Make an oath not to willfully cause harm, and internally enforce it. Call it whatever, but we need some form of morality in our profession, and willfully creating code we KNOW to be malicious is clearly immoral, regardless of what moral compas you choose to employ.

Simple things, like "I will not create mass mailers for commercial uses", "I will not create personally identifiable tracking systems of any sort.", "I will not create nor enforce systems to hinder political speech of any kind.", "I will not willfully penetrate another computer system without permission, and will not create tools to do so either.", "I will not willingly install backdoors for spying, monitoring, or sabotage, for any agency, in any software or systems I create.", etc.

It doesn't need to be religious, like 'i will only make open code' or anything. Just things we can unilaterally agree are clear misuses of technology. Kinda like doctors refusing to create bioweapons. That kind of thing.

Re:The big brother society

[wierd_w]

As for purpose, that is more external. For that, we need a history lesson.

Hippocrates was not an ordinary physician. He was the lead physician at a well respected hospital/temple of apollo. He was greatly displeased that other doctors in other cities engaged in nefarious antics, and belived strongly that medicine should only be used to heal, and medical knowledge should never be used to cause injury or harm. He couldn't force the doctors in other cities to comply with that moral vision, and didn't really attempt to explicitly.

Instead, he made all of his students swear to an oath that is basicaly the granddaddy of viral licensing. It prohibited his students from delivering medical knowledge to any physician that wasn't an oath sworn one, in their tradition.

The external factor was that the citizenry held more trust in hippocratic doctors than doctors of other schools, because of the added and strongly enforced ethos of that school of medicinal practice. As such, over time, the hippocratic school simply stole all the customers and students.

Ok, history lesson over.

I am suggesting that a community be created with the express intent that technological knowledge should never be used to willfully harm people, with similar implicit and explicit restrictions as the hippocratic oath. We should protect information with very strong asymetric keys, and exchange information only with other members. Membership should be free, but be serious business. The idea is to foster trust with industry and the citizenry at large, by being a very highly sanitized specialist forum to discuss vulnerabilities and solutions to those vulnerabilities in a sanitized environment. Failure to comply with the restrictions of the community results in having your keypair banned for life, and having your real identity added to a (searchable) wall of shame. All exchanges in the community are always encrypted, and stored in the encrypted form. Community members authorize other members to read their posts by distributing public keys. Each message is to contain a cryptographically identifiable hash, such that decrypted messages can have a unique and positive identification of which public key did the decryption. Each member retains his/her private key. To an outsider viewing the forums, they will see only huge blocks of RSA style crypto streams in nested succession. A CA should fascilitate the assignment and revocation of keys.

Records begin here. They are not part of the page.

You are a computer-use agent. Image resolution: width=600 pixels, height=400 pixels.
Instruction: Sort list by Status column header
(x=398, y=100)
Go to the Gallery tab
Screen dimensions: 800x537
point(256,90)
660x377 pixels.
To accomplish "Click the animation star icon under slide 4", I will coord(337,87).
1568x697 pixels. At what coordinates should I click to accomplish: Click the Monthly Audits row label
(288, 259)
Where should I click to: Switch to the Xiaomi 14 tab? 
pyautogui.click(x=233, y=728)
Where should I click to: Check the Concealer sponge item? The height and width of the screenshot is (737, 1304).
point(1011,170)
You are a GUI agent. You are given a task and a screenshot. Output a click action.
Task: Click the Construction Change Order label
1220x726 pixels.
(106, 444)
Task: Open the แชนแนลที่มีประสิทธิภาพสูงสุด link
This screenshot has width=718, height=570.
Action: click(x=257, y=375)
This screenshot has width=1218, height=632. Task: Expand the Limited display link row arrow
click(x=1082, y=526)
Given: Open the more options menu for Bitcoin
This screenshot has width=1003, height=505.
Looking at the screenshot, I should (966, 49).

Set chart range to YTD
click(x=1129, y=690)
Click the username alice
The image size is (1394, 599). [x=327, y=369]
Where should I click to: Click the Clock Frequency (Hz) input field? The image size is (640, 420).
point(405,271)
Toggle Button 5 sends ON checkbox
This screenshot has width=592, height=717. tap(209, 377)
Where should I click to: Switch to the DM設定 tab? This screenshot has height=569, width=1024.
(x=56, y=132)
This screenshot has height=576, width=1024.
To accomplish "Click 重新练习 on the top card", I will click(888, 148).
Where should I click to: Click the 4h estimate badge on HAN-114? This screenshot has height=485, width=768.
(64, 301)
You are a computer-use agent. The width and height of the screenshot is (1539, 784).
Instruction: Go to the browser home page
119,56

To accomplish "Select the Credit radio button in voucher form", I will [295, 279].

This would allow community collaboration and exchanges on wild exploit discoveries in a more protected environment, and enable more controlled release of information with industries impacted, with the intent of proving and sustaining professional trust, making the community a preferential setting for such dicussion.

The idea is to passively win out over disreputable technology workers by concentrating information, and internally vetting members. Membership must always be free and easy to obtain. It should be difficult to RETAIN, except through strict adherence to the rules. Membership thus gives access to a potentially huge archive of very specific information, and a potentially valuable asset in security consultency.

It wouldn't hold any legal protection or authority. It would simply be a stongly enforced "club", with a strong code of conduct.

The reason for multiple keypair generation is to frustrate attempts at collecting and brute forcing the data, and just accepting the added complexity tradeoff.